This is an old revision of the document!
Faults can be gathered by enabling SNMP and installing some opensource tool to catch and poll SNMP. When using for example Zabbix one can also put agent running on host to catch any other fault. Here is some initial list of high level faults and how they can be caught. List assumes that one enables usage of SNMP and then would use tool like Zabbix. There is also Pacemaker mentioned if used. Usage of that is limited to number of nodes, so it works better only for controller nodes.

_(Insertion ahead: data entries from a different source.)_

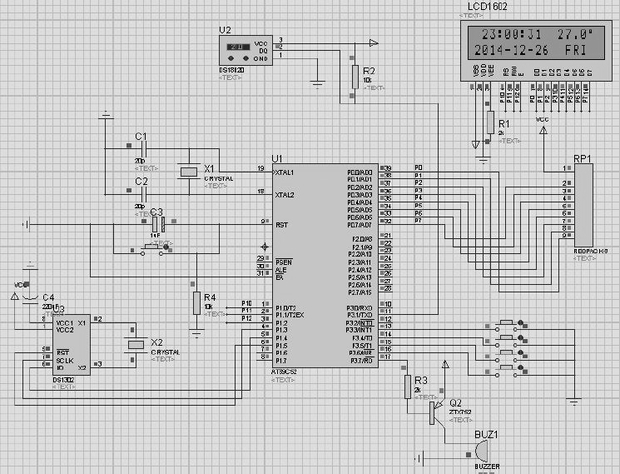Select the AT89C52 microcontroller U1 body
Screen dimensions: 620x474
[325, 266]
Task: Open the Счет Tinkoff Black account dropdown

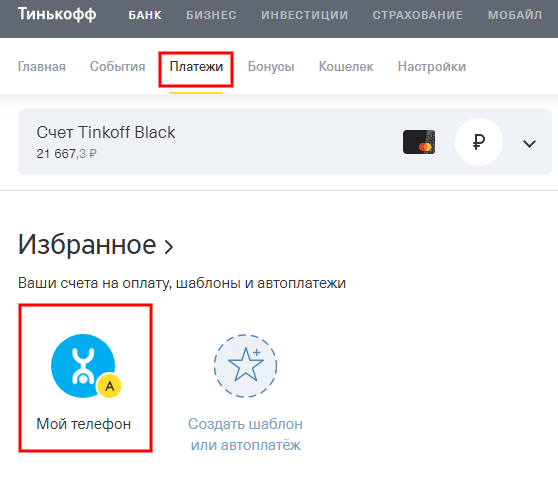Action: [285, 142]
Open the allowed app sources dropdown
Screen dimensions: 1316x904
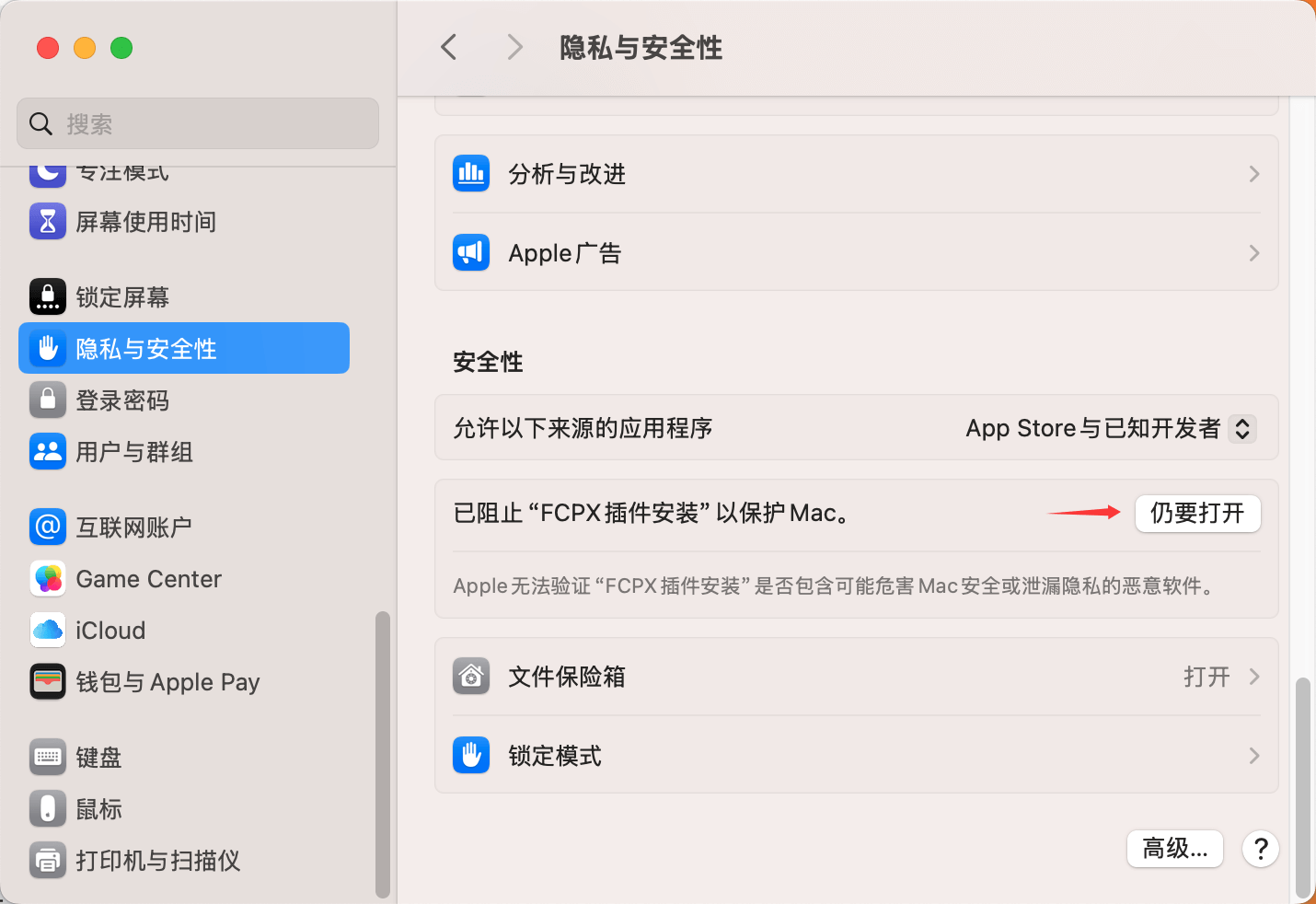[1241, 428]
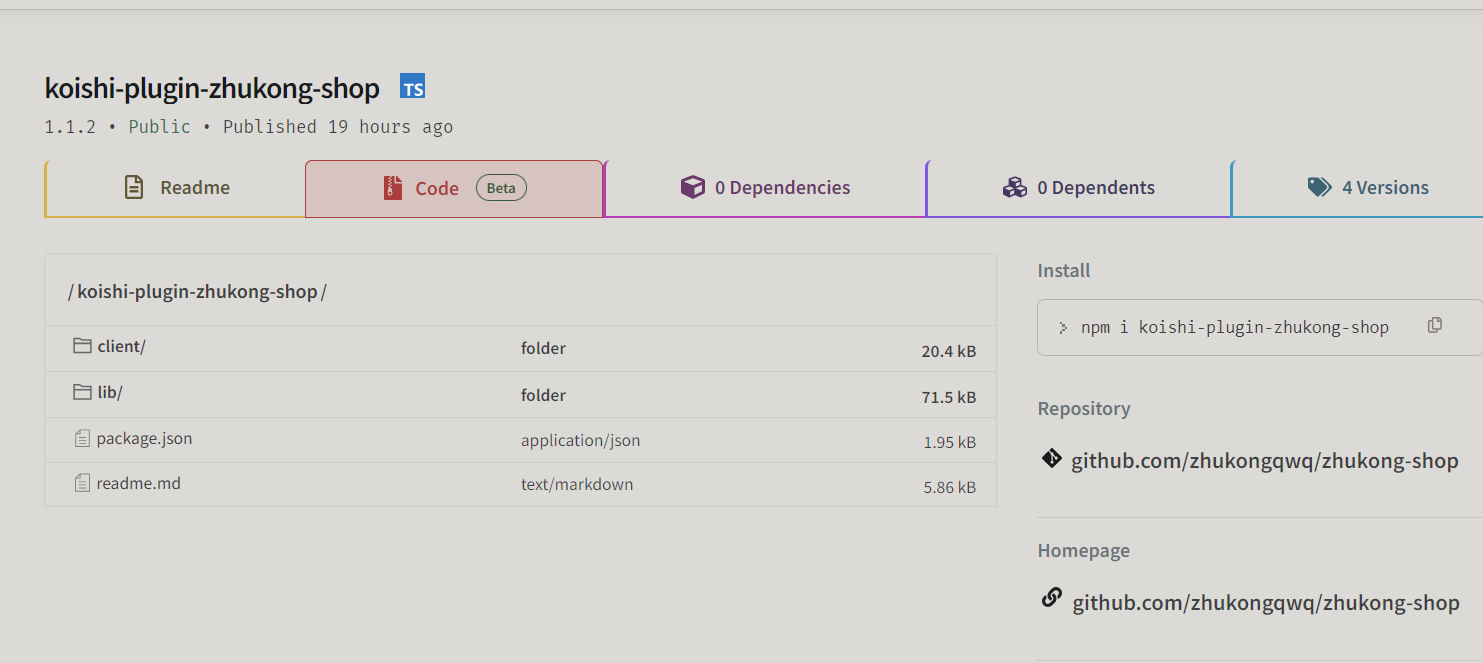Switch to the Code tab
The image size is (1483, 663).
[x=454, y=188]
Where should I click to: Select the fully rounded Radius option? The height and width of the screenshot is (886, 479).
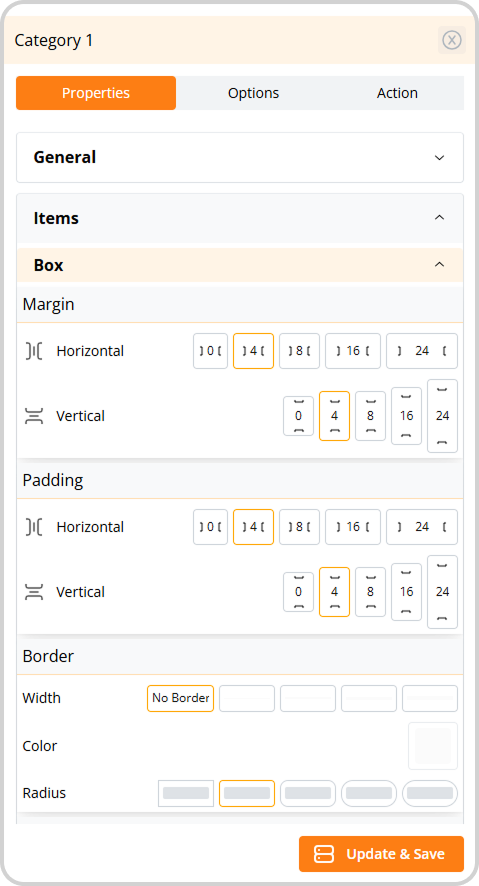[430, 793]
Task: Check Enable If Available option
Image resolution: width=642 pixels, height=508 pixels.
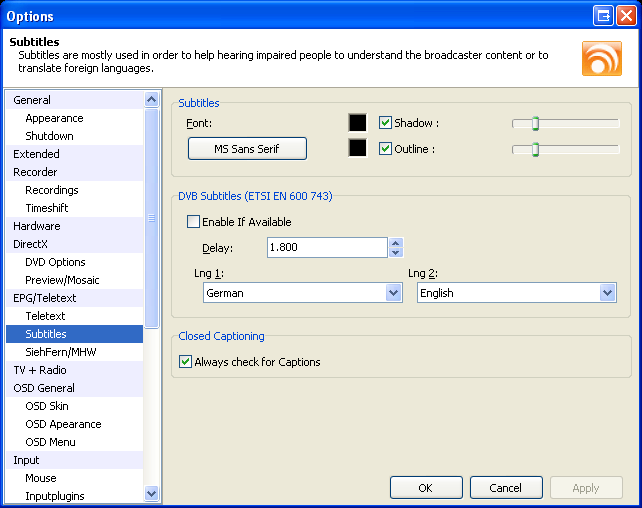Action: point(194,222)
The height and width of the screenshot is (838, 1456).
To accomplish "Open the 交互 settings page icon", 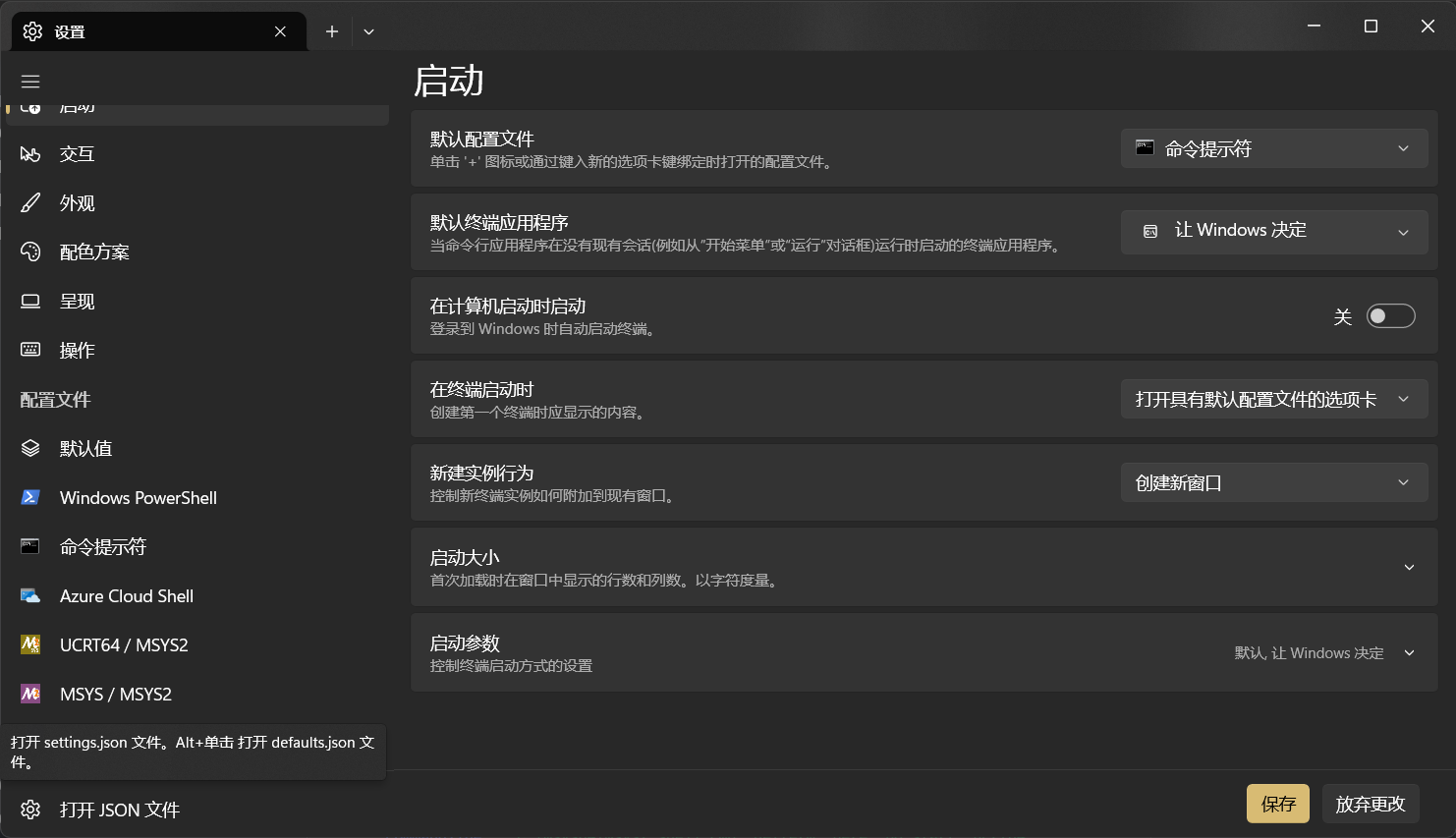I will 30,154.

Where | Description | Method | Comment |
---|---|---|---|
chassis | Blade not present | SNMP | |
chassis | Chassis fan degraded | SNMP | |
chassis | Chassis fan failed | SNMP | |
chassis | Chassis fan not present | SNMP | |
chassis | Chassis manager degraded | SNMP | |
chassis | Chassis manager failed | SNMP | |
chassis | Chassis manager not present | SNMP | |
chassis | Chassis power degraded | SNMP | |
chassis | Chassis power failed | SNMP | |
chassis | Chassis power input line status error | SNMP | |
chassis | Chassis power not present | SNMP | |
chassis | Chassis removal | SNMP | |
chassis | Network connector not present | SNMP | |
disk array | Disk array error | SNMP | |
libvirt | State of a virtual machine has changed | SNMP | |
openstack | Openstack service is in failed state | zabbix agent | |
openstack | Openstack status | zabbix agent | |
openstack | Openvswitch daemon is not in active state | zabbix agent | |
openstack | Openvswitch status | zabbix agent | |
os | Available memory too low | zabbix agent | |
os | Free FS space is less than 10% on volume {#FSNAME} | zabbix agent | |
os | Host information has changed | zabbix agent | |
os | Processor load too high | zabbix agent | |
os | System has restarted | zabbix agent | |
os | Zabbix agent is unreachable | ||
pacemaker | Corosync is not in active state | SNMP | controller node, as limited? |
pacemaker | Pacemaker is not in active state | SNMP | controller node, as limited? |
pacemaker | Pacemaker node {#NODENAME} status has changed on {HOST.NAME} | SNMP | controller node, as limited? |
pacemaker | Pacemaker PCS daemon is not in active state | SNMP | controller node, as limited? |
pacemaker | Pacemaker resource {#RESOURCENAME} status has changed on {HOST.NAME} | SNMP | controller node, as limited? |
server | Cold start | SNMP | |
server | Cpu condition not ok | SNMP | |
server | Fan degraded | SNMP | |
server | Fan failed | SNMP | |
server | Fan not present | SNMP | |
server | Fan redundancy lost | SNMP | |
server | HW SNMP agent authentication failure | SNMP | |
server | Network adapter connectivity lost | SNMP | |
server | Memory condition not ok | SNMP | |
server | Post error | SNMP | |
server | Power degraded | SNMP | |
server | Power failed | SNMP | |
server | Power not present | SNMP | |
server | Power redundancy lost | SNMP | |
server | Power threshold exceeded | SNMP | |
server | security override engaged | SNMP | |
server | self test error | SNMP | |
server | Server power off | SNMP | |
server | Server power on | SNMP | |
server | Server power on failure | SNMP | |
server | Server reset | SNMP | |
server | Temperature status degraded | SNMP | |
server | Thermal condition not ok | SNMP | |
server | Thermal confirmation | SNMP | Up again after thermal shudown |
switch | Link down | SNMP | |
switch | Link up | SNMP |
Many of the faults needs to be configurable while others not. Hardware faults especially might need different triggers in different HW while some Openstack internal fault will always be caught the same way.